Because the finding of predictive patterns is a fairly technical affair, and also littered with many potholes, a new profession has arisen – that of the data scientist. A knowledge of statistics, data mining and other difficult topics means these individuals can attract high salaries, and forecasts of significant shortfalls of such people only adds to the desirability of such a profession. But a cursory look in the rearview mirror will show that we’ve been here before, and that the technology industry eventually commoditizes difficult technologies into products that the average organization can use without too much fuss.
Once upon a time it was necessary for businesses wanting to use computers to employ an assembly language expert – someone who could get into the guts of the computer to make it do what the organization needed. Today this is typically not the case. Prior to the emergence of Enterprise Resource Planning (ERP) applications many businesses employed people with knowledge of payroll, accounts, purchasing, sales and other systems, and others who needed to glue these disparate systems together. Again, this need has been much diminished since the emergence of ERP systems.

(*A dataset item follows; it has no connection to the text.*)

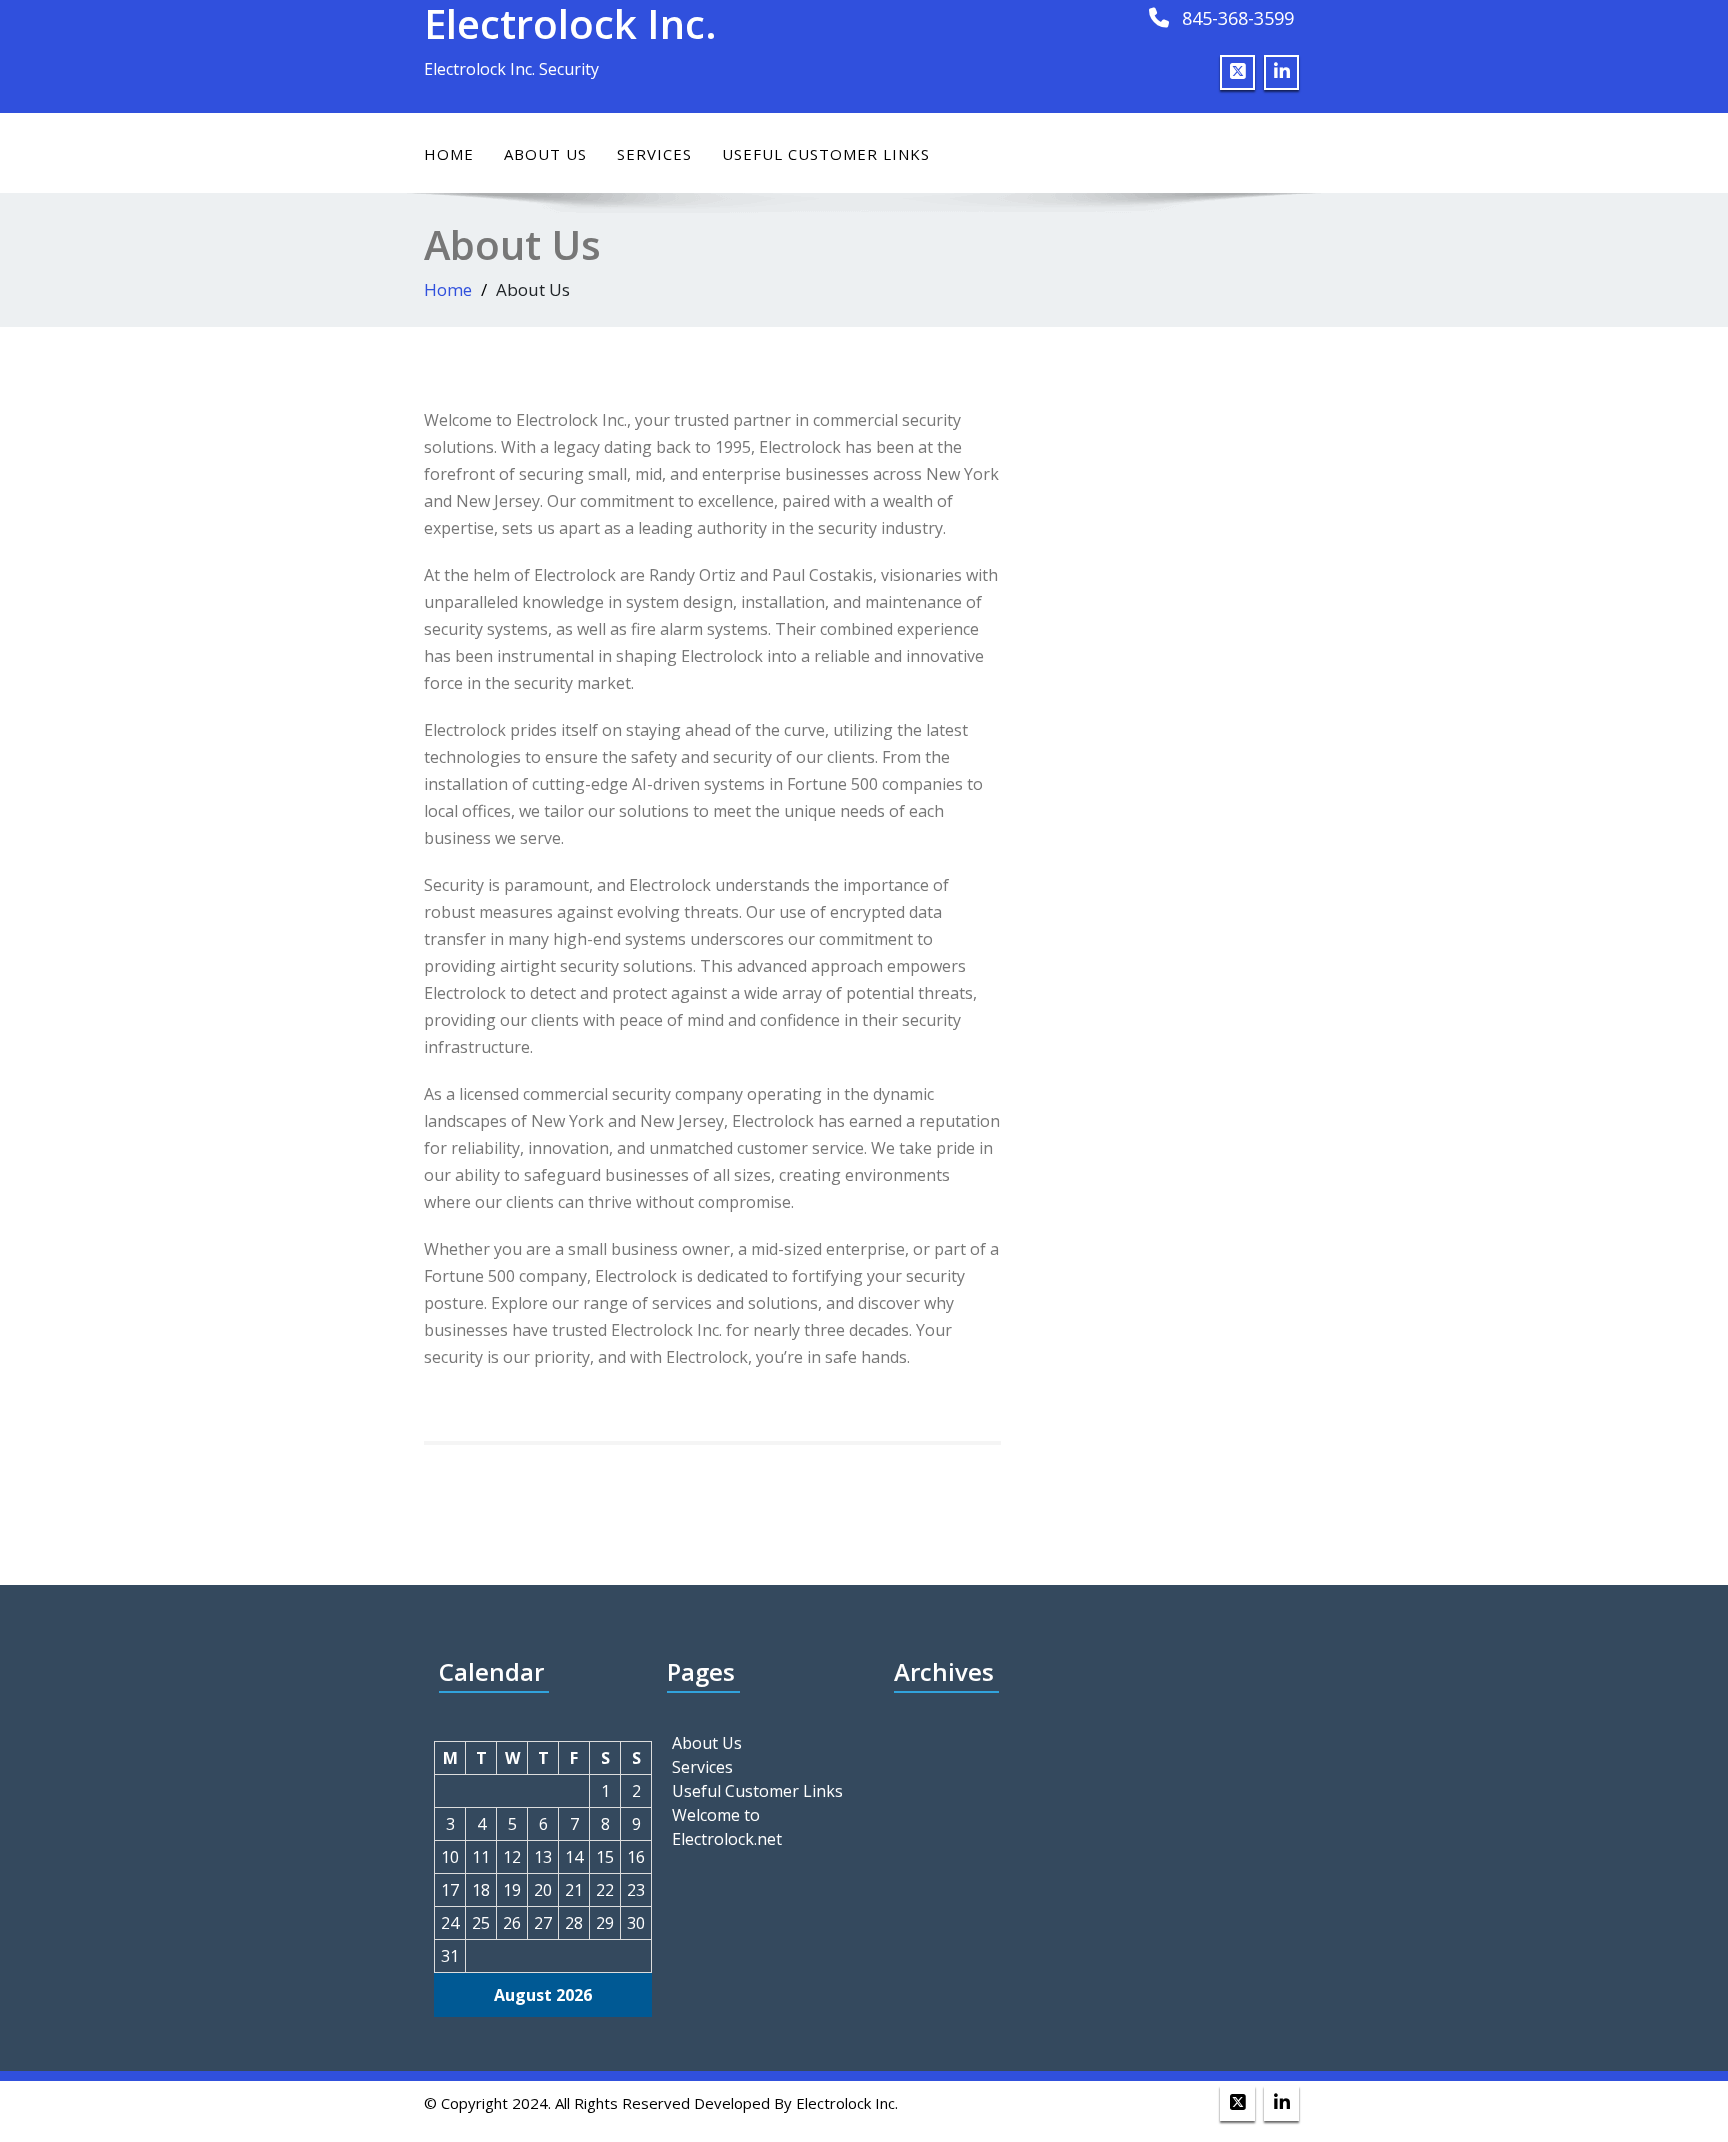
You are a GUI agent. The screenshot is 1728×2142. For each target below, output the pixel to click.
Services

For the time being businesses will need data scientists to build the predictive models which help with future business decisions. However suppliers already exist who offer some well-defined predictive solutions with absolutely no need to understand the inner workings. There are dangers associated with this approach, but even over the short history of such offerings the level of sophistication has risen considerably.

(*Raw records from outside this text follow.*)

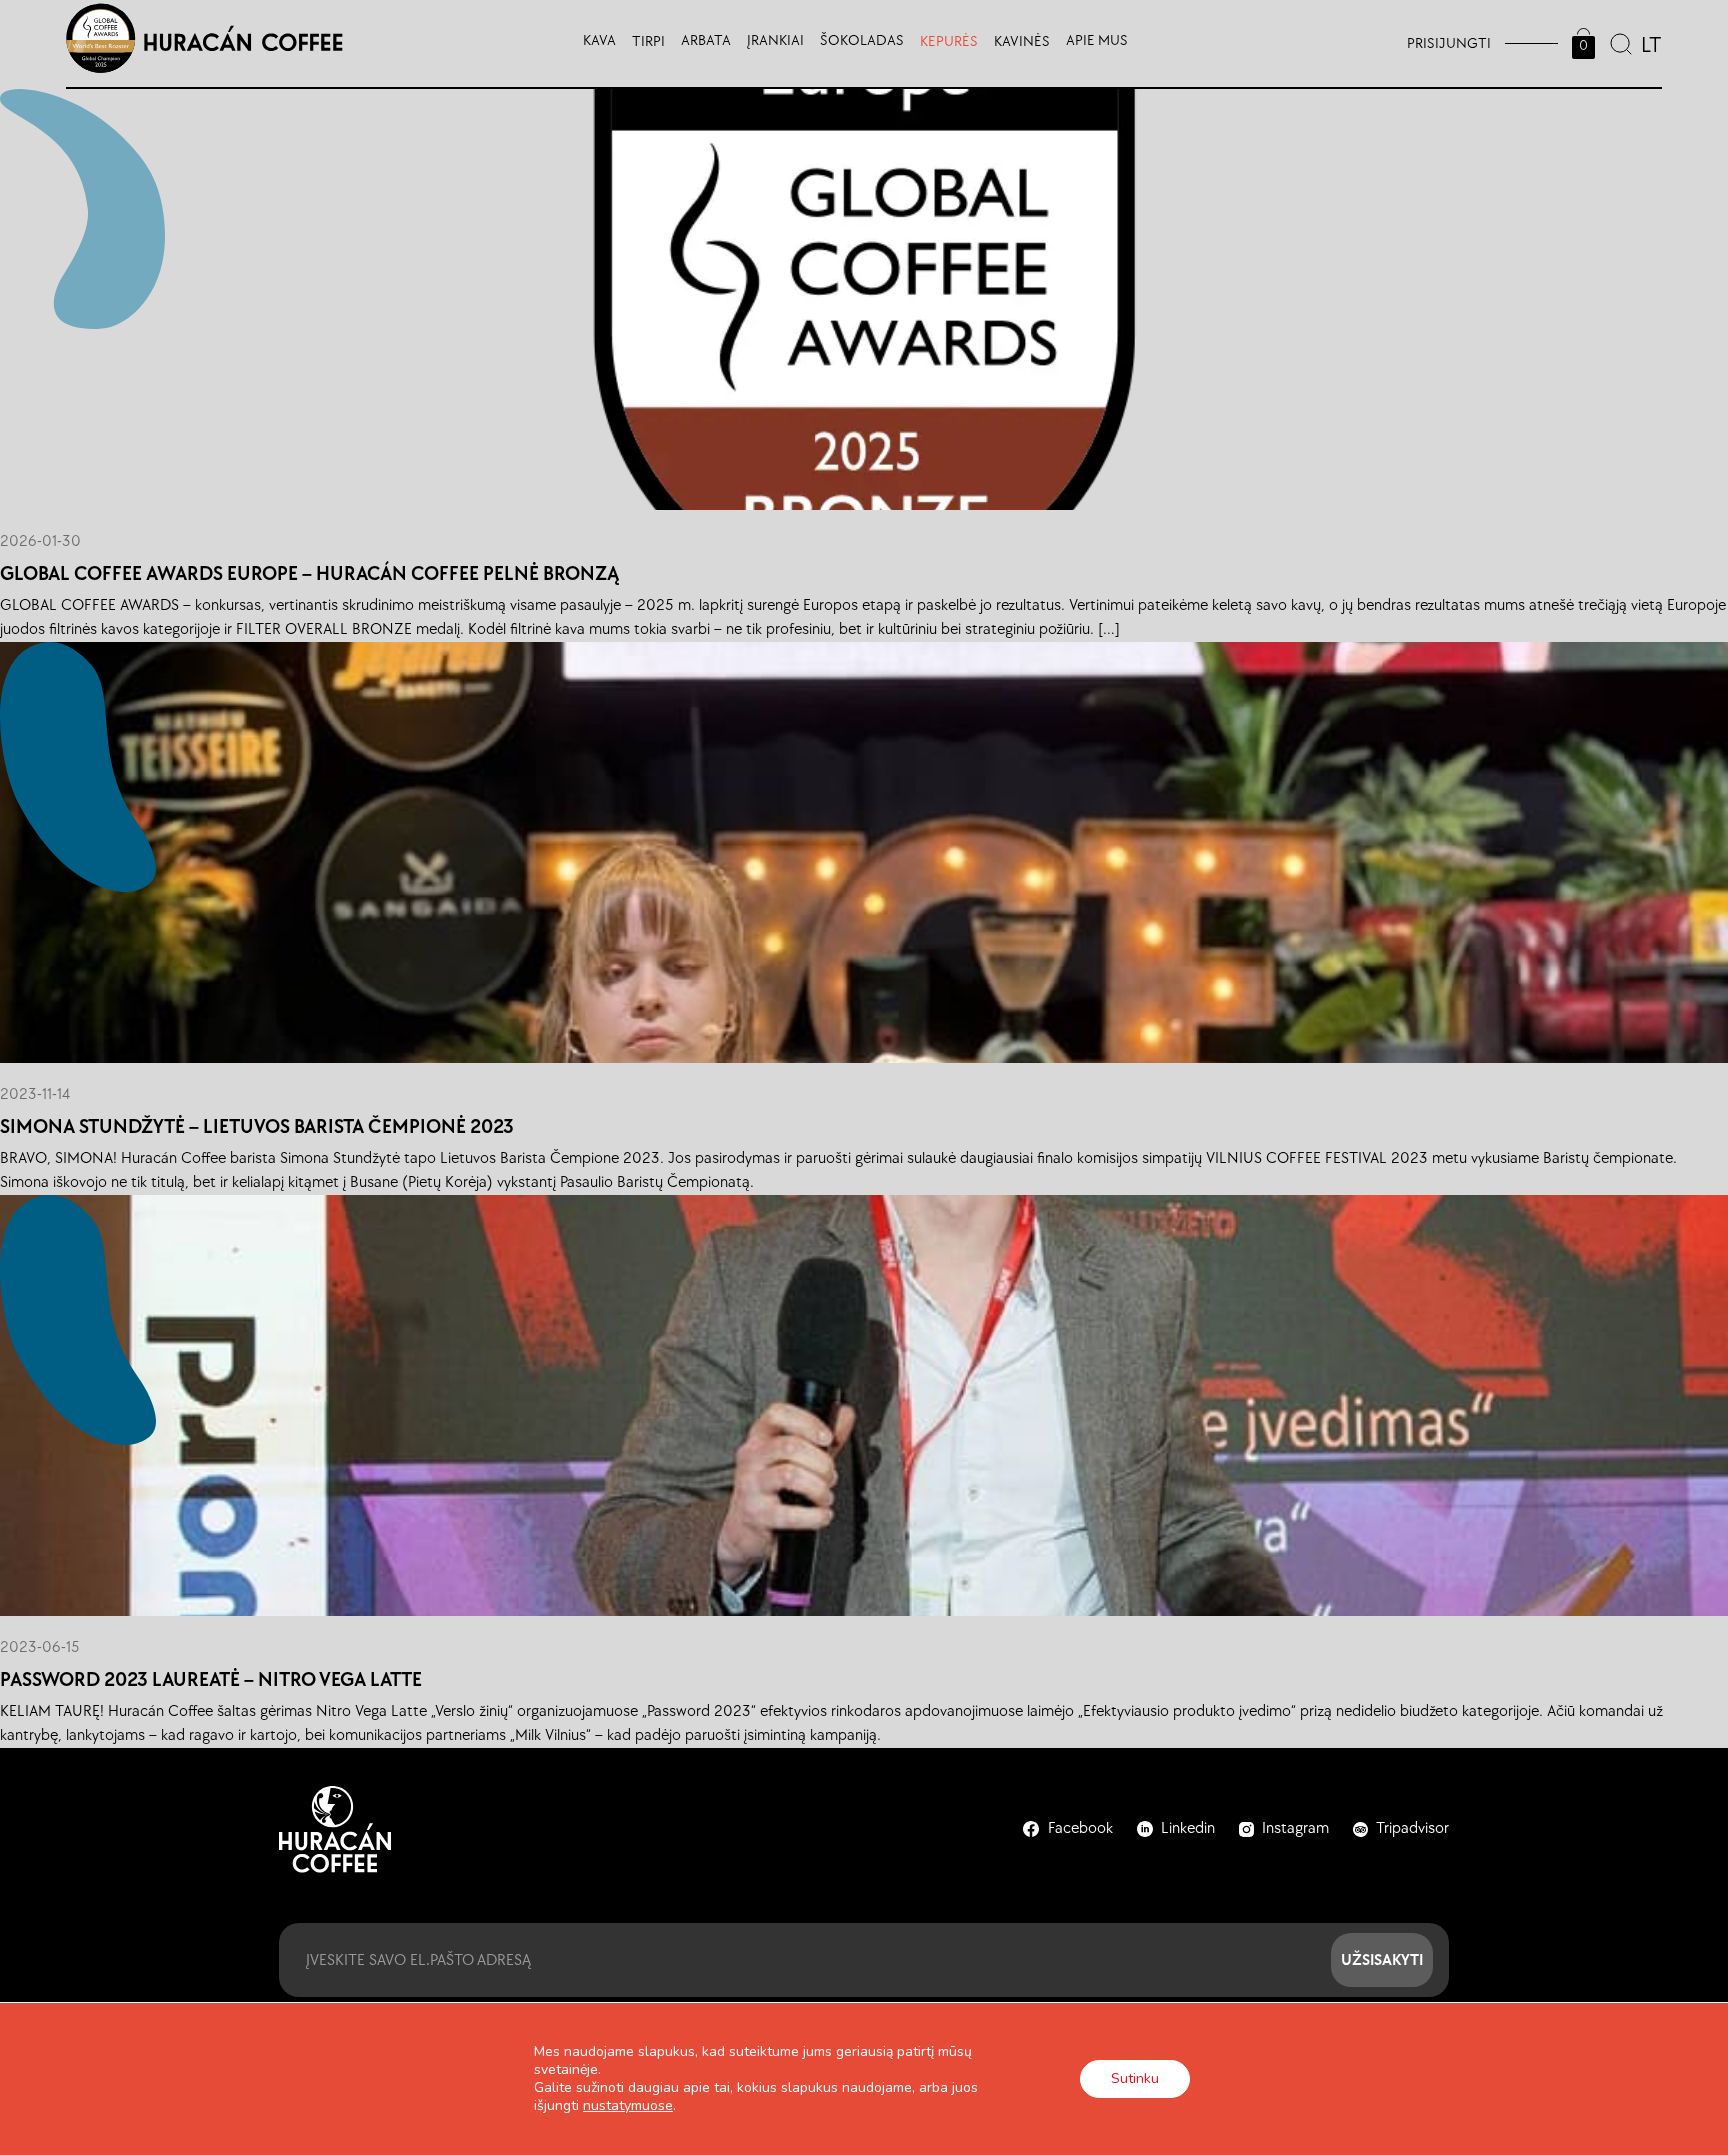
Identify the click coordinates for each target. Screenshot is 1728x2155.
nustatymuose (628, 2106)
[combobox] (1649, 43)
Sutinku (1135, 2078)
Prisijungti (1449, 43)
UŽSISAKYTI (1382, 1959)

The forecasts of dire shortages of data scientists are over exaggerated. If every business needed to totally reinvent its predictive models, then yes, data scientists would be in very short supply. In reality however most businesses will do what they always do and simply buy a solution. Of course larger businesses will always need some people who have in-depth technical understanding, but many others may not.
To use the well-worn analogy, you don’t need to understand quantum mechanics to turn your TV on (all semiconductor devices depend on quantum mechanics). And so the average business will not need to know about data science to use predictive models, although some may choose to do so.
Many ‘data scientists’ will end up working for solutions suppliers, and probably rather less within end user businesses. Business management will demand tools that allow them to manage, monitor and possibly even change the predictive models that are being used. These models will after all be increasingly determining the fate of the business.
And so the ‘Death of the Data Scientist’ is a bit of an overstatement, but the specter of hordes of people fine tuning neural networks and support vector machine based models probably isn’t going to happen in many organizations. The commoditization of complex technologies is as immutable as the law of gravity, and data science will be no exception.